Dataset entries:
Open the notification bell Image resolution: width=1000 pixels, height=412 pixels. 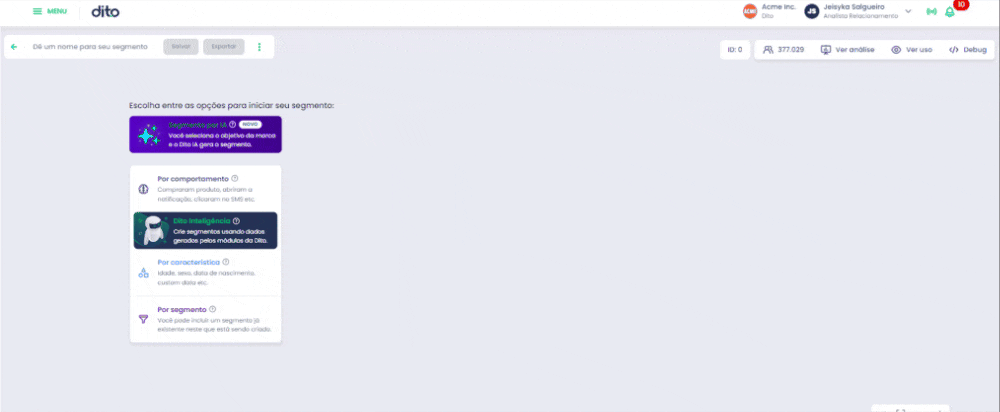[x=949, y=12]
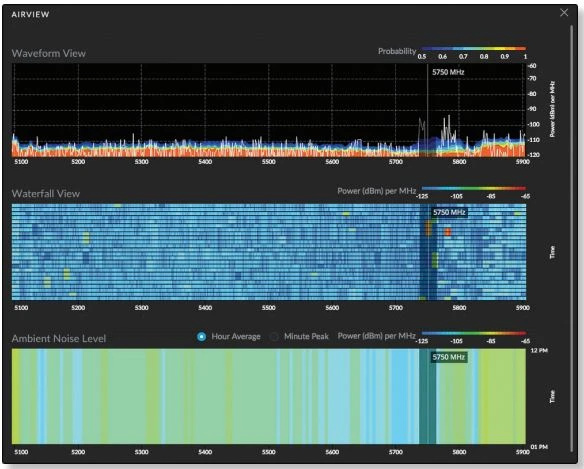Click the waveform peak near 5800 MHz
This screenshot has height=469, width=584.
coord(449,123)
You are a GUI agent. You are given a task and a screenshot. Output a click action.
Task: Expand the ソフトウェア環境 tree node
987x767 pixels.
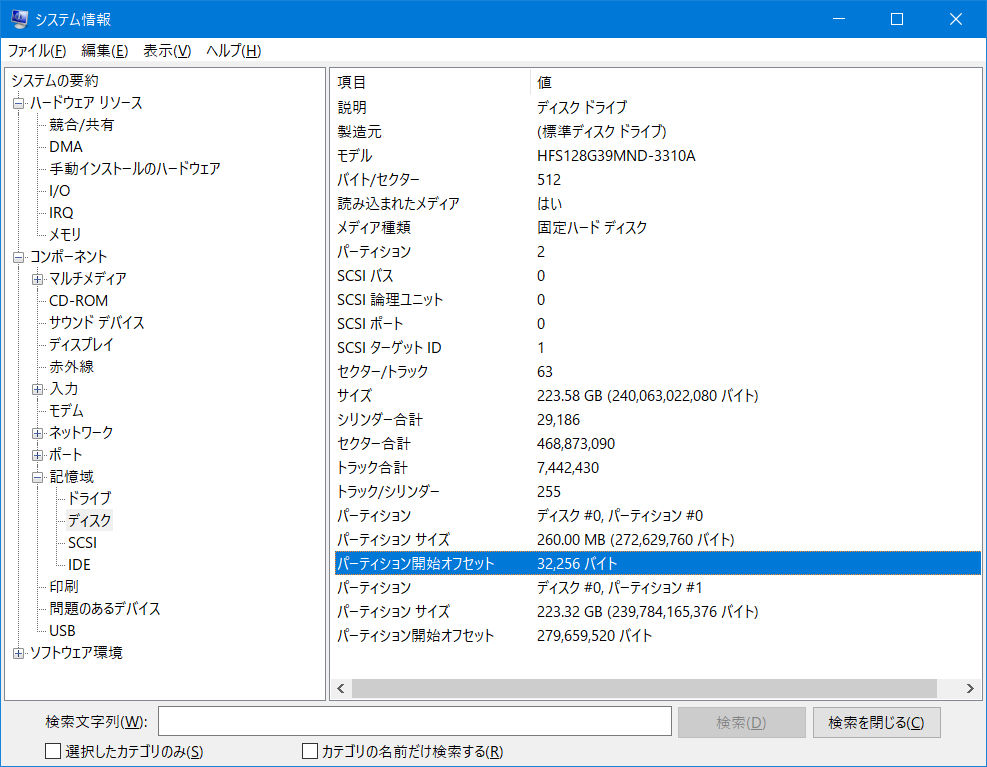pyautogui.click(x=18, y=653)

Task to carry out → Only the lines starting at the one that holds "You are a GUI" and ending at the last line of the data belong in your answer. Please set them down exactly and omit the pictures.

Task answer →
You are a GUI agent. You are given a task and a screenshot. Output a click action.
Task: Expand the ソフトウェア環境 tree node
987x767 pixels.
pyautogui.click(x=18, y=653)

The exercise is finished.